While I would have liked to drill into this topic further, the limited data we have to work with made that impossible, especially while maintaining our goal of ensuring anonymity of our respondents.
We do have an article on the subjective experiences of women working as software engineers in Japan, and generally the international women we talked to had positive experiences here.
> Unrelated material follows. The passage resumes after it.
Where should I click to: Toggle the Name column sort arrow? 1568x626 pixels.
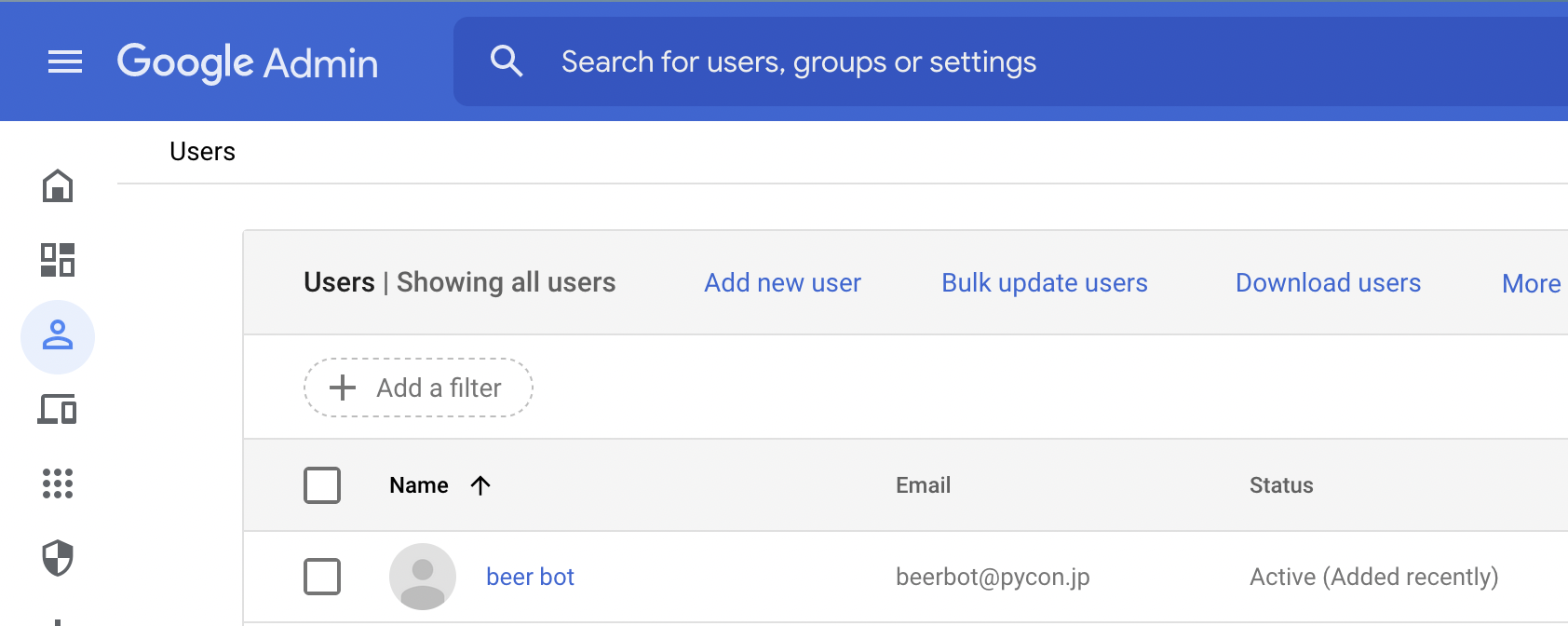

Comparison: The Wage Structure Basic Statistical Survey
The Wage Structure Basic Statistical Survey provides a breakdown of compensation by experience and gender. We used this to calculate the wage gap, and saw that women software creators earn less than men across all levels of experience.
Wage gap | ||||||
---|---|---|---|---|---|---|
Year | Overall | 0 years | 1 - 4 years | 5 - 9 years | 10 - 14 years | 15+ years |
2023 | -28% | -30% | -14% | -18% | -20% | -14% |
2022 | -26% | -4% | -16% | -28% | -19% | -16% |
2021 | -19% | -7% | -13% | -7% | -13% | -11% |
Due to how wildly the wage gap fluctuates from year to year though, it’s hard to make any more meaningful conclusions from this data. It is disconcerting to see the overall wage gap trending upwards though.
Conversely, the representation of female software creators is trending upwards, with women making up 21% of respondents in 2023.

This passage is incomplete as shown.